José Carlos Somoza sait parfaitement accrocher son lecteur, voici comment se termine le prologue de La théorie des cordes :

 

« De façon intuitive, elle conclut qu’il ne pouvait rien y avoir de pire que d’entendre ces hurlements d’âme torturée qui produisaient un écho en chaîne sans parvenir à voir qui les produisait.

 

Mais quand elle contempla enfin le visage de la personne qui criait, elle sut, avec une certitude absolue, qu’elle se trompait.

 

Il y avait bien pire que les cris. »

 

Et voilà comment commence le premier chapitre :

 

2015, banlieue de Madrid : « Exactement six minutes et treize secondes avant que sa vie ne fît une culbute horrible et définitive, Elisa Robledo se livrait à une activité banale : elle donnait à quinze élèves ingénieurs de deuxième année un cours facultatif sur les théories modernes de la physique. »

 

Dix ans auparavant, quelque part dans l’océan indien, Elisa fait partie de la crème de la science européenne réunie par un consortium d’intérêts privés dans le plus grand secret, avec des moyens quasi illimités.
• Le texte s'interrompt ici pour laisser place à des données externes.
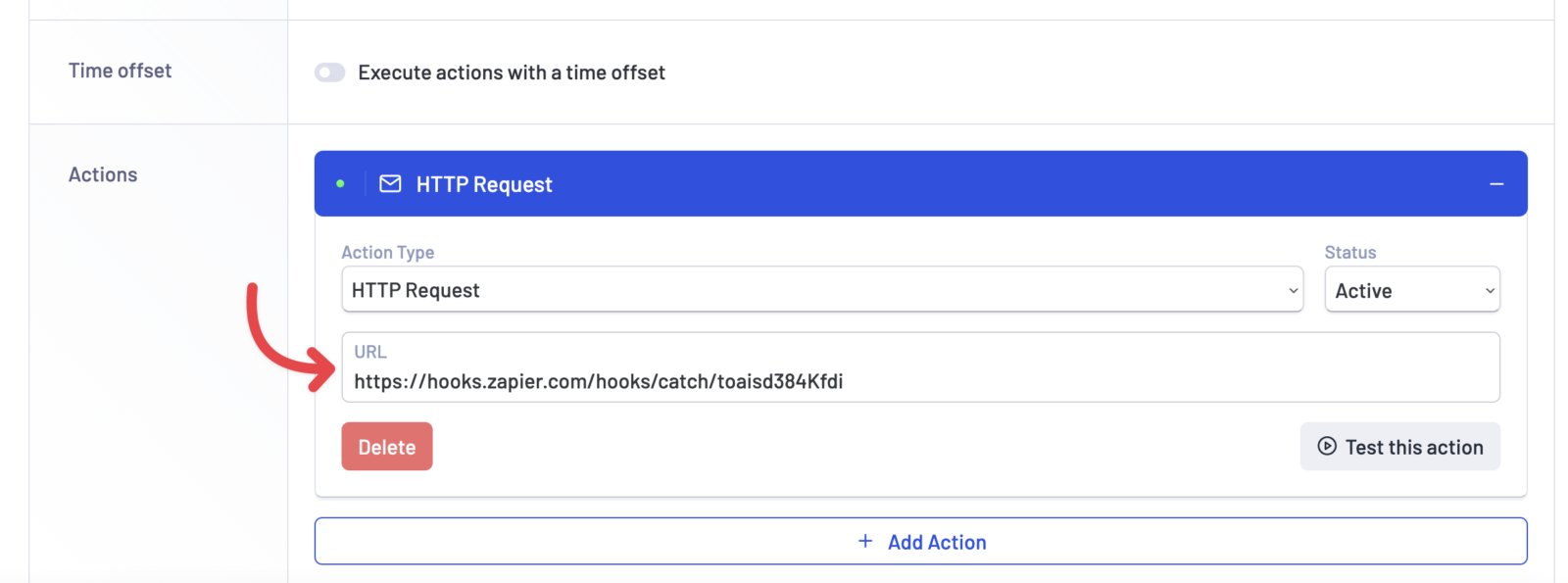
Task: Open the Status dropdown showing Active
Action: tap(1412, 290)
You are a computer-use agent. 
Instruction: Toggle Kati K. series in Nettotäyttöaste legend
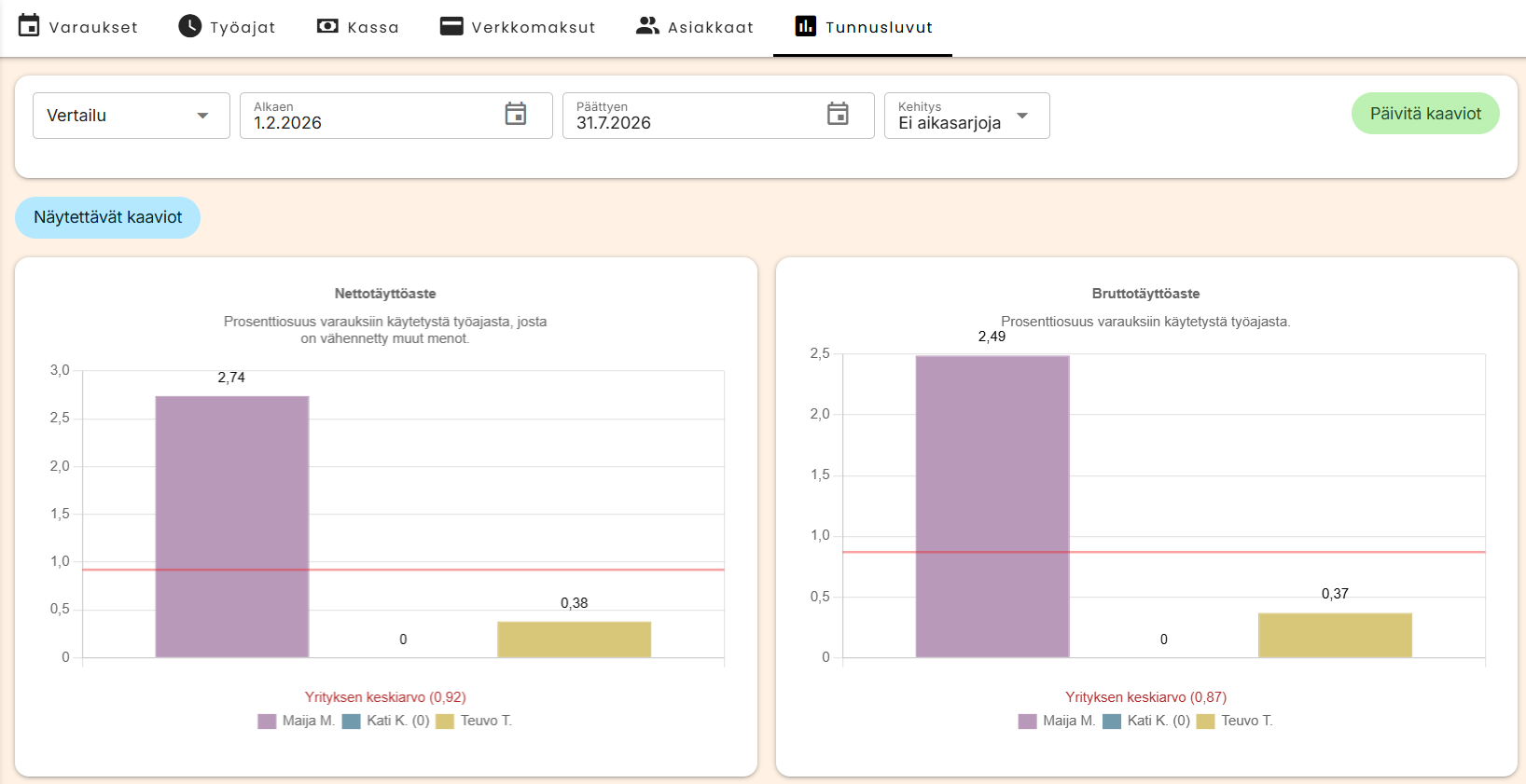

Leur but : mettre à l’épreuve les théories du génial David Blanes, physicien espagnol spécialiste de la théorie des cordes, qui est sur le point de pouvoir « ouvrir le temps » et voir le passé. Ils ne sont pas naïfs et se doutent bien que ceux qui les payent ne sont pas uniquement motivés par la connaissance pure. Mais ils sont loin d’imaginer l’horreur qu’ils vont déclencher, par hasard, un soir de typhon. Dix ans plus tard, ils sont dispersés, ne se parlent plus, et, malgré des cauchemars récurrents, semblent avoir oublié …

 

Ceux qui connaissent l’œuvre de cet auteur né à Cuba, mais qui a vécu toute sa vie en Espagne ne seront pas étonnés de le voir s’attaquer à un domaine nouveau pour lui : la physique théorique. Psychologue de formation, il publie quelques courts romans avant son premier grand succès international, La caverne aux idées, polar philosophique qui se déroule dans le Grèce de Platon. Suivront Clara et la pénombre qui explore un futur proche où les œuvres d’art sont constituées de personnes vivantes manipulées par les artistes, et  La dame N°13, roman fantastique, roman gore, où la poésie est l’arme suprême manipulée par les Dames …

 

Il s’attaque donc maintenant à la physique théorique. Il le fait au travers du même « subterfuge » que dans les romans précédents : l’intrusion de l’horreur dans le quotidien. Il le fait surtout avec le même talent, le même sens du suspense, et la même façon de creuser une idée jusque dans ses ultimes conséquences. Il le fait avec la même habileté diabolique, qui lui permet de retomber sur ses pattes de façon brillantissime, alors que le lecteur était persuadé qu’il ne peut plus se sortir de la situation invraisemblable où il a plongé ses personnages.

 

Les révélations sont distillées, au compte gouttes, laissant chaque fois autant de questions que de réponses, jusqu’à la révélation finale. Le lecteur est pris par son talent de conteur, et surtout par sa façon de cuisiner le thème archi classique … du serial killer (et oui, encore) à sa sauce, et de l’entremêler intimement avec d’autres mythes, d’autres thématiques, qui lui donne une saveur unique. Comme dans le roman précédent, c’est tellement bien fait que l’on oublie presque que peu d’auteurs assaillent le lecteur avec autant d’horreur et de gore, sans jamais provoquer le malaise ou la répulsion. Sans doute parce que c’est bien fait, et absolument nécessaire au déroulement de l’action, là où d’autres forcent sur une surenchère gratuite qui n’est là que « pour vendre ».

 

Du grand art, une fois de plus. Mais quel sera le prochain défi de José Carlos Somoza ?

 

Un élément de réponse pour les hispanophones sur son site web.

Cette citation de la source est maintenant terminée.